Expander Nets - Project Structure and Implementation Notes

Overview

This is an interactive visualization for training “expander nets” - neural networks with a specific architecture designed to learn Hermite polynomial target functions. The project includes both experimental simulation (gradient descent) and theoretical predictions (ODE solver).

Architecture

Network Structure

  • Input dimension: d (user configurable, 1-5)
  • Hidden dimension: k (large, typically 1000)
  • Layers:
    • W₁: d×d diagonal matrix (trainable)
    • W_froz: d×k fixed random Gaussian matrix (frozen)
    • W₂: k×1 trainable weights
  • Forward pass: f(x) = W₂ᵀ · σ(W_froz · W₁ · x) where σ is ReLU activation

Target Function

  • Product of normalized Hermite polynomials: f*(x) = ∏ᵢ h_αᵢ(xᵢ/√γᵢ)
  • Uses normalized probabilist’s Hermite polynomials: h_α(z) = He_α(z) / √(α!)
    • h₀(z) = 1
    • h₁(z) = z
    • h₂(z) = (z² - 1) / √2
    • h₃(z) = (z³ - 3z) / √6
  • Parameters:
    • αᵢ (alpha): polynomial degree for dimension i
    • γᵢ (gamma): normalization scale for dimension i

File Structure

Core Logic

  • app.js: Main application entry point
    • Initializes AppState, managers, and simulation
    • Sets up network visualization
    • Handles start/pause/reset buttons
    • CRITICAL THEORY LOGIC: Only recomputes theory in “preview mode” (before simulation has data)
    • Once simulation starts, theory is “locked” to captured parameters
  • model.js: ExpanderNet neural network implementation
    • W₁ initialization: diagonal with small values (0.01)
    • W_froz: fixed Gaussian random matrix
    • W₂: initialized small (0.01)
    • Forward pass with ReLU activation
  • target.js: Hermite polynomial target functions
    • Normalized Hermite polynomials h_α(z) = He_α(z) / √(α!)
    • Derivatives for gradient computation
    • Target function evaluation: product over dimensions
  • training.js: SGD trainer
    • Batch sampling from Gaussian distribution
    • Gradient computation via backprop
    • Parameter updates (only W₁ diagonals and W₂)
  • simulation.js: Training loop controller
    • Adaptive stepping: fits as many SGD steps as possible per frame (~40 Hz target)
    • Tracks loss and parameter norms (W₁ diagonals, W₁ cross-term [0,1], √k·   W₂   )
    • Runs ODE theory prediction via runTheoryODE()
    • Adaptive dt scaling: For tMax > 2000, scales dt proportionally to keep ~200k ODE steps
  • state.js: Application state with localStorage persistence
    • Stores all UI parameters (d, k, γ, α, η, batch size, etc.)
    • Stores UI settings (logScale, showTheory, xAxisMode, emaWindow)
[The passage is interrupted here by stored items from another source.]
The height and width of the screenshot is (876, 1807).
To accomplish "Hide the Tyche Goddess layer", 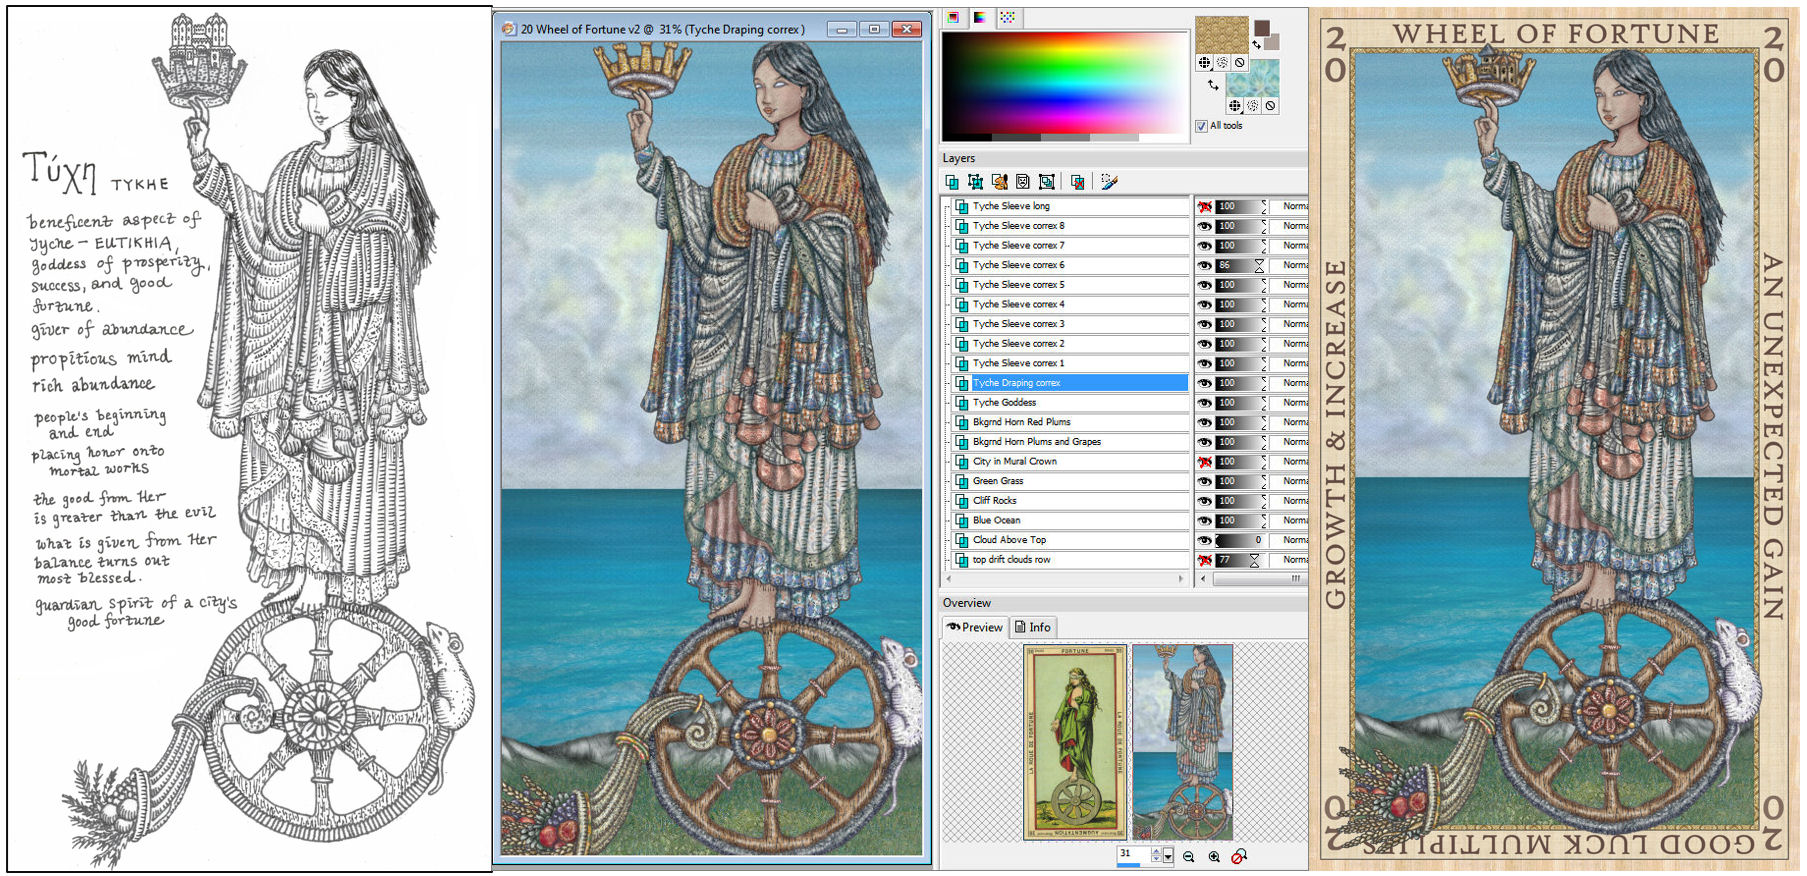I will 1204,403.
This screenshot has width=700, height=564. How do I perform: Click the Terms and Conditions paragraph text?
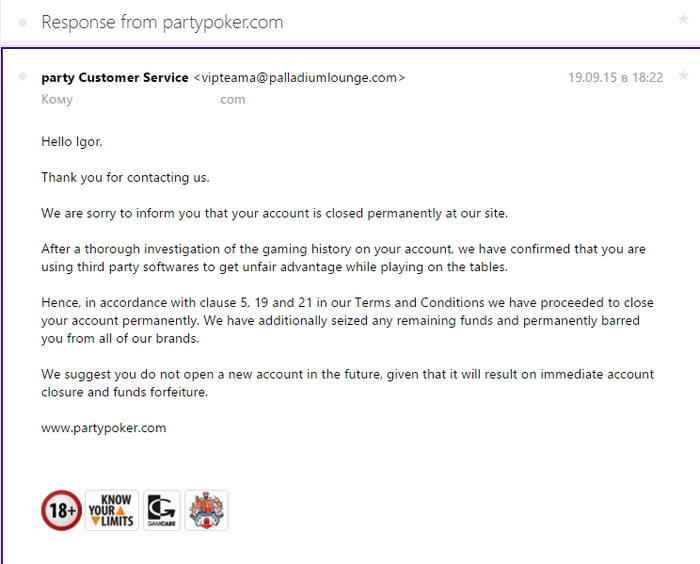347,320
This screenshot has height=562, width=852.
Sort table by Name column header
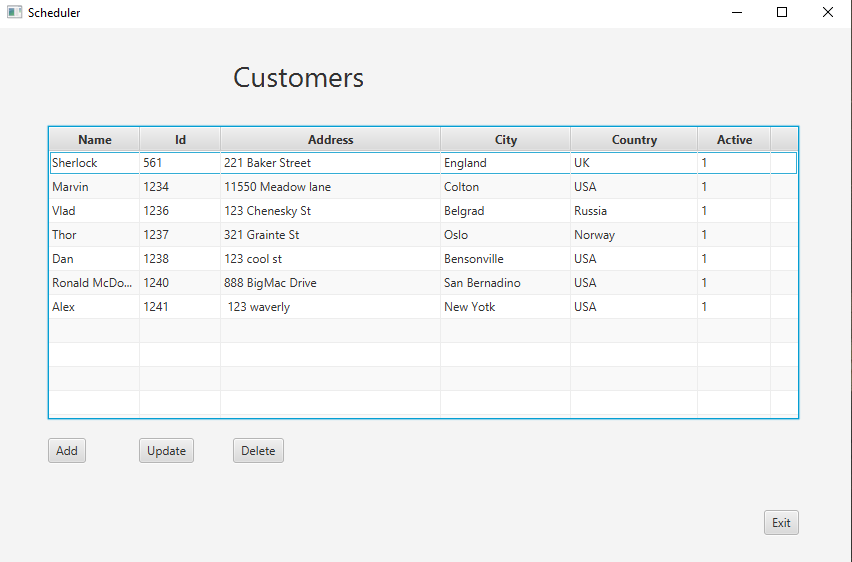(95, 140)
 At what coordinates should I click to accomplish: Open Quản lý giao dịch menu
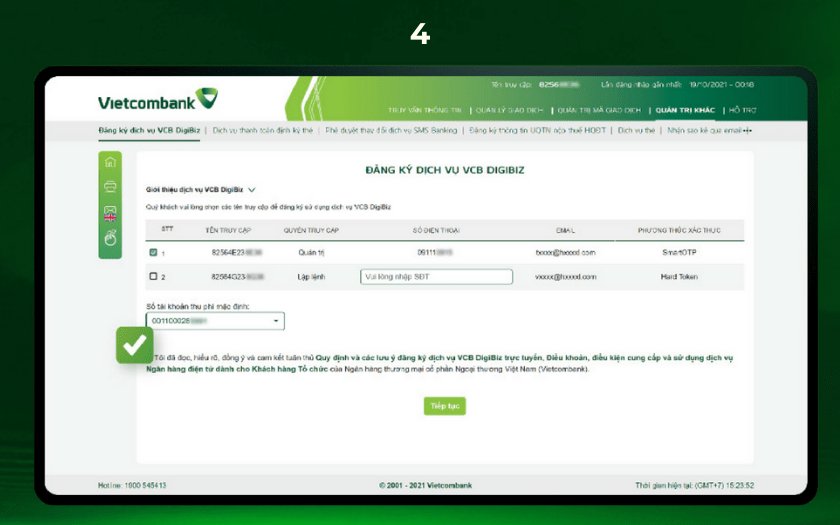point(508,110)
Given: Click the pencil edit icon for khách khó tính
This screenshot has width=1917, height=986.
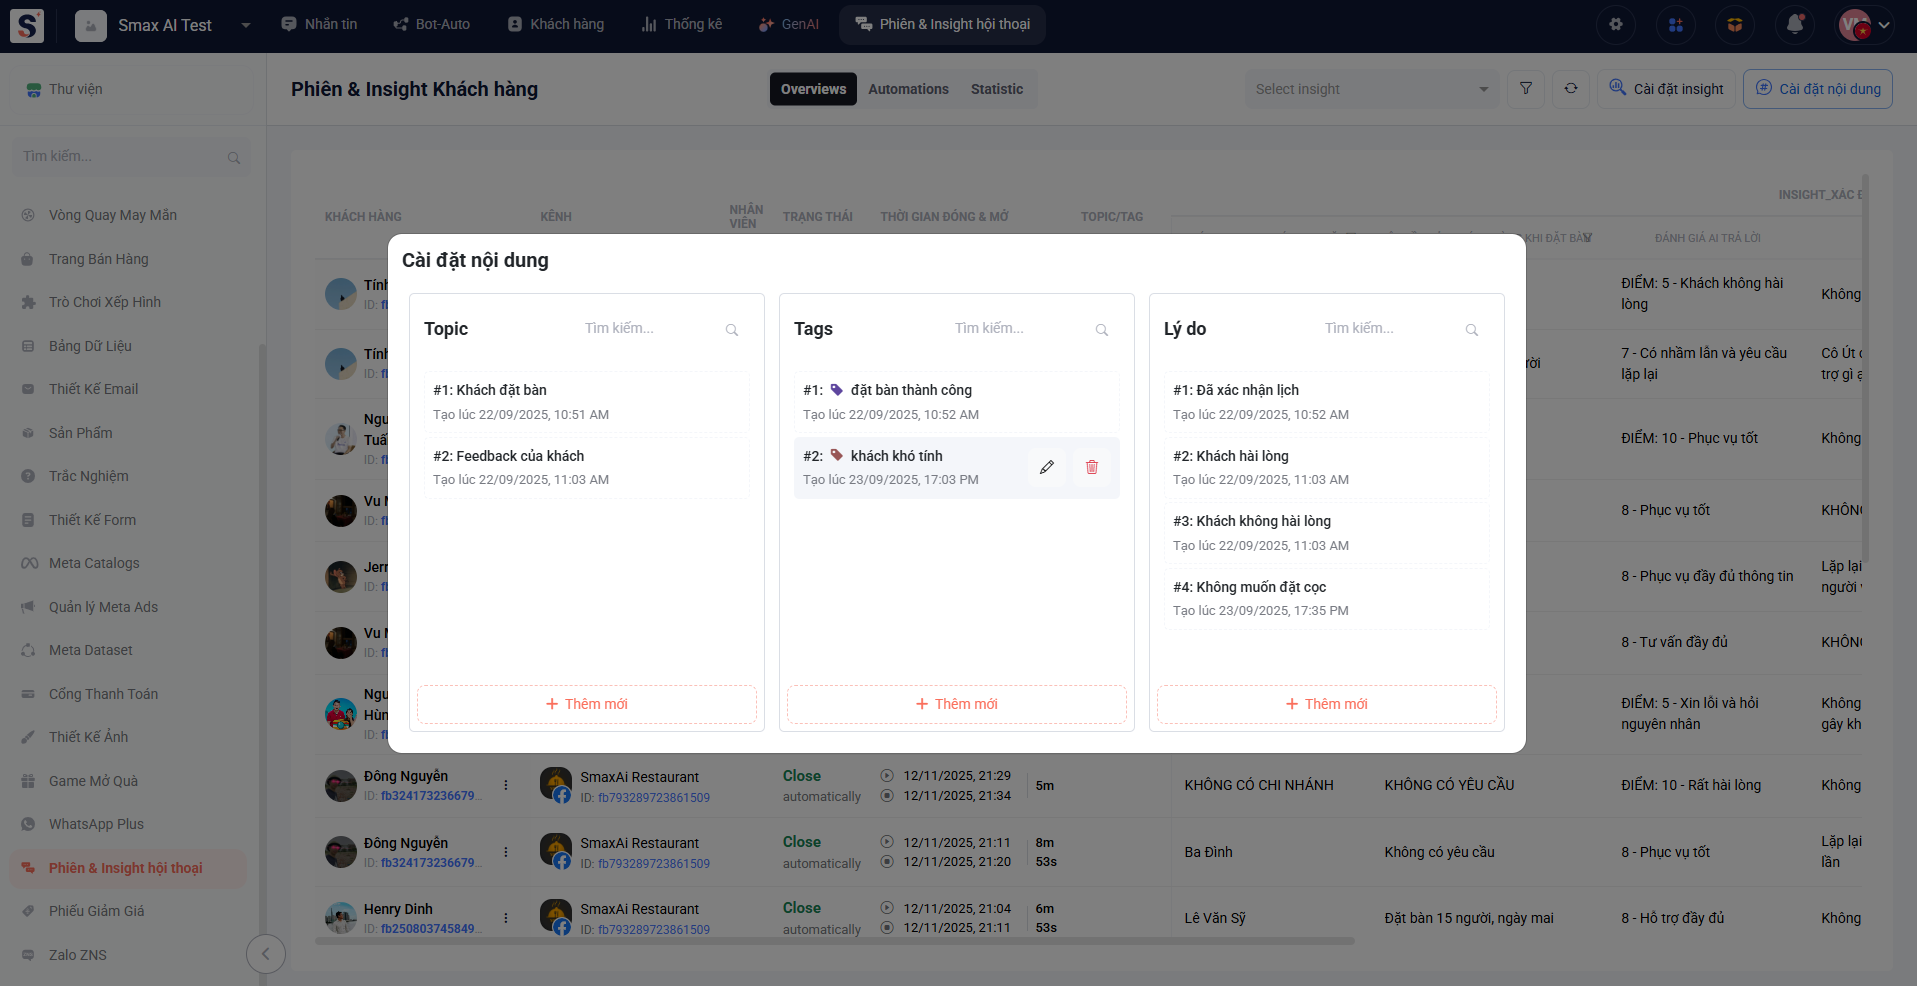Looking at the screenshot, I should (x=1046, y=467).
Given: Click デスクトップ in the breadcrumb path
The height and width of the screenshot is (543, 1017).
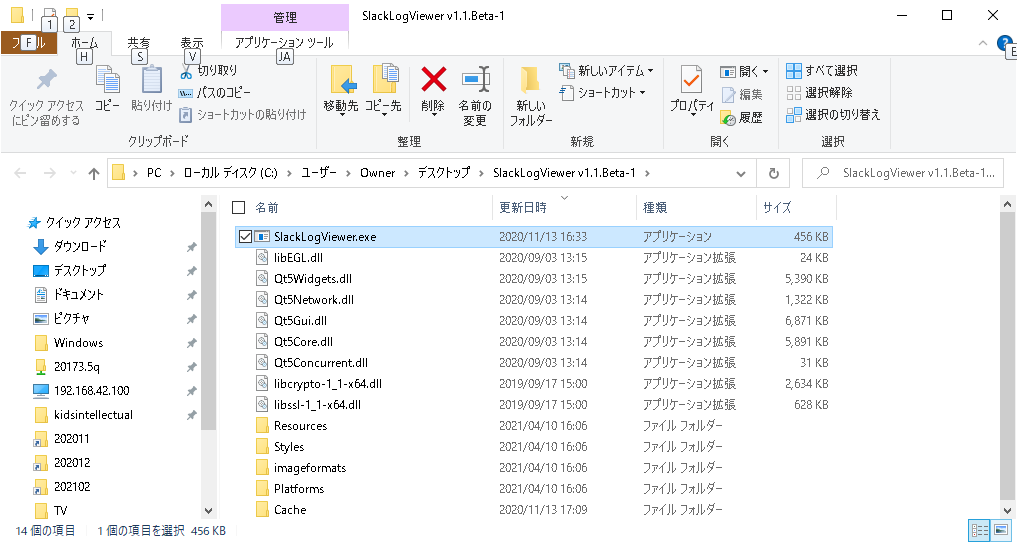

UI Components (ui/ directory)

  • charts.js: Chart initialization and controls
    • Creates LossChart and NormChart instances
    • Sets up logscale, x-axis mode (step vs t_eff), EMA slider, theory checkbox
    • computeAndShowTheoryOnly(): Shows theory preview before simulation runs
  • controls.js: Parameter sliders and displays
    • d slider, k slider
    • 5 gamma sliders (one per possible dimension)
    • 5 alpha sliders (one per possible dimension)
    • η (learning rate) and batch size sliders
    • Updates theoretical predictions display
  • display.js: Theory predictions display panel
    • Shows c, β_eff, t_rise, etc. computed from theory

Visualization

  • visualization.js: Chart.js wrapper classes
    • LossChart: 3 datasets (raw, EMA-smoothed exp, theory)
    • NormChart: Multiple datasets for W₁ diagonals, W₁ cross-term, W₂ norm
      • Dataset structure (for d dimensions):
        • Indices 0 to d-1: W₁ diagonals (exp, thick lines)
        • Index d: W₁ cross-term [0,1] (exp, thick, dark gray) - only if d ≥ 2
        • Index d + crossOffset: W₂ norm (exp, thick, slate gray)
        • Next d datasets: W₁ diagonals (theory, thin, dashed)
        • Final dataset: W₂ norm (theory, thin, dashed)
      • Theory datasets excluded from legend via generateLabels filter
    • Incremental caching with downsampling (MAX_PLOT_POINTS = 2000)
    • EMA smoothing for loss plot

Theory Computation (core/ directory)

  • theory.js: Analytical theory calculations
    • Computes c, β_eff, t_rise from parameters
    • Used for predictions display and ODE initialization

Configuration

  • config.js: Constants and network visualization settings

Key Design Patterns

Theory Curve State Management

Two modes:

  1. Preview mode (before simulation starts):
    • Theory updates live as sliders change
    • Uses current slider values to compute theory
    • Implemented in app.js parameter callback and charts.js checkbox handler
  2. Locked mode (after simulation has data):
    • Theory stays frozen to captured parameters from simulation start
    • Slider changes don’t affect theory curves
    • Only show/hide existing theory data

Implementation check in app.js:

const simulationHasData = simulation.model !== null &&
                          simulation.lossHistory.length > 0;
if (!simulationHasData && appState.showTheory) {
  chartsManager.computeAndShowTheoryOnly();
}

Parameter Capture Pattern

When simulation starts (app.js):

  1. User clicks “start”
  2. simulation.captureParams(...) saves current slider values
  3. simulation.start() initializes model and runs ODE with captured params
  4. Theory is computed once and stored in theoryLossHistory, theoryNormHistory
  5. Future slider changes don’t affect theory (until reset)

Adaptive Performance

SGD stepping (simulation.js):

  • Target 25ms per frame (40 Hz)
  • Estimates time per step with exponential moving average
  • Dynamically adjusts steps per frame to meet budget
  • Typical: 100-500 steps/frame depending on d, k

ODE integration (simulation.js, charts.js):

  • Base dt = 0.01 for tMax ≤ 2000
  • For tMax > 2000: dt = 0.01 × (tMax / 2000)
  • Keeps computation constant (~200k steps regardless of tMax)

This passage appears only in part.